Goal: Write out each line of the records below word for word, leaving out the pictures.
[Records to process start]
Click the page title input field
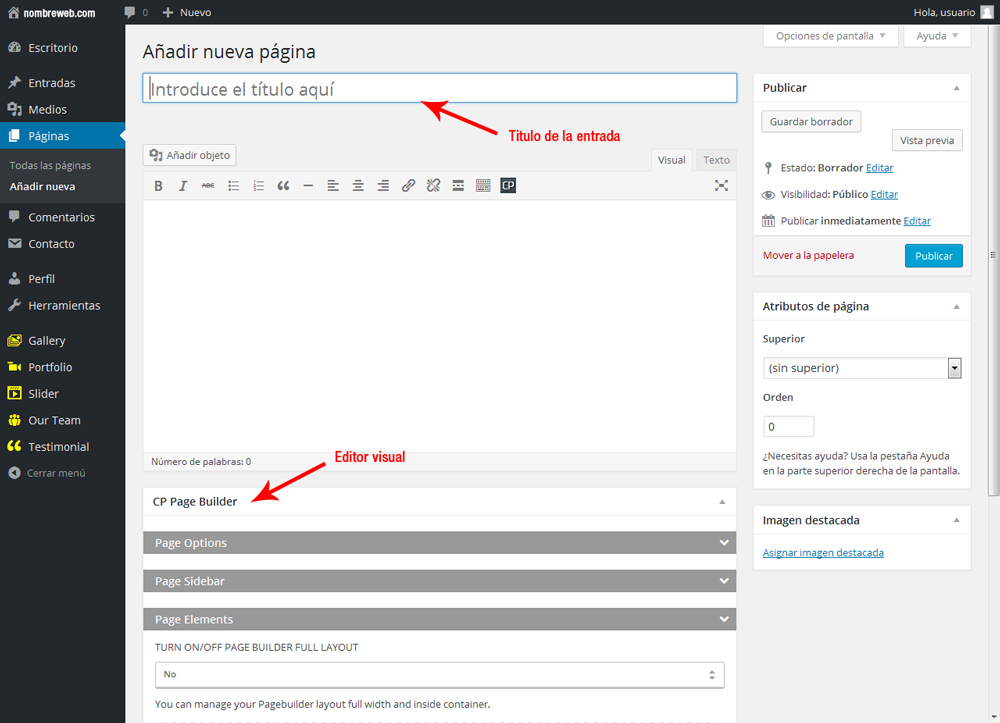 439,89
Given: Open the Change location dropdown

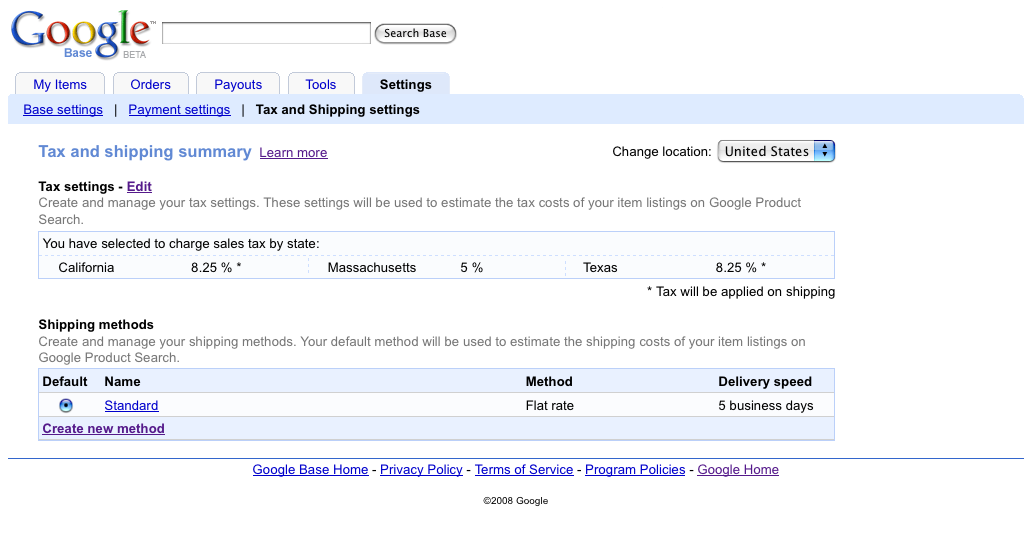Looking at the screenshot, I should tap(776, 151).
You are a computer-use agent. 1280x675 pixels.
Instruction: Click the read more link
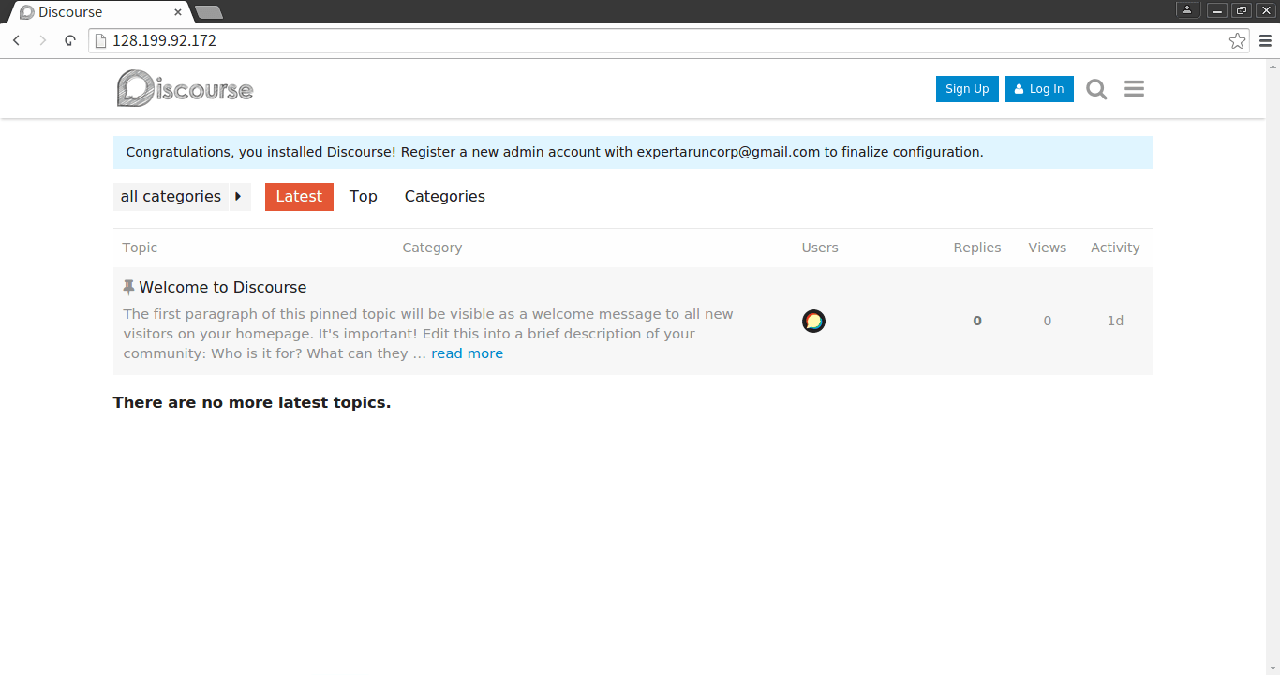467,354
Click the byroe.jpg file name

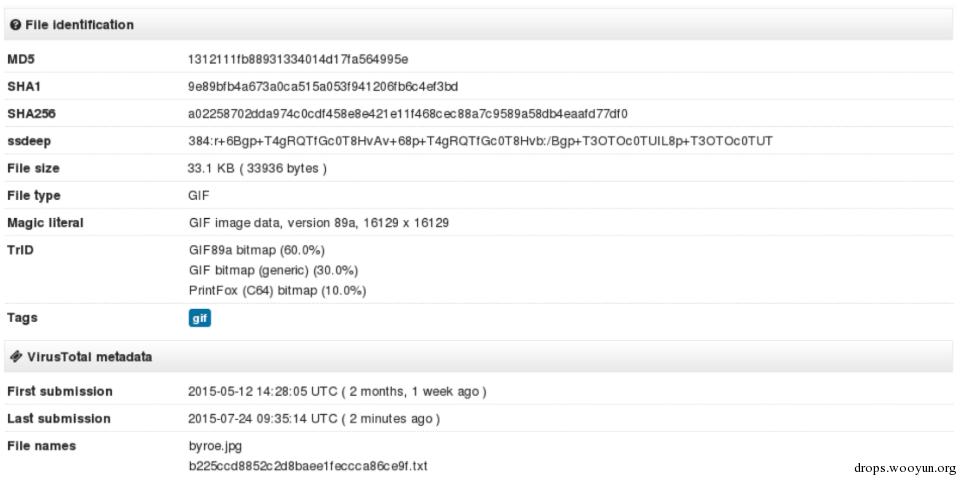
[Records to process end]
Response to the task:
Click the page title input field
 439,89
Given: Open the Change location dropdown

Looking at the screenshot, I should tap(776, 151).
You are a computer-use agent. 1280x675 pixels.
Instruction: Click the read more link
467,354
Click the byroe.jpg file name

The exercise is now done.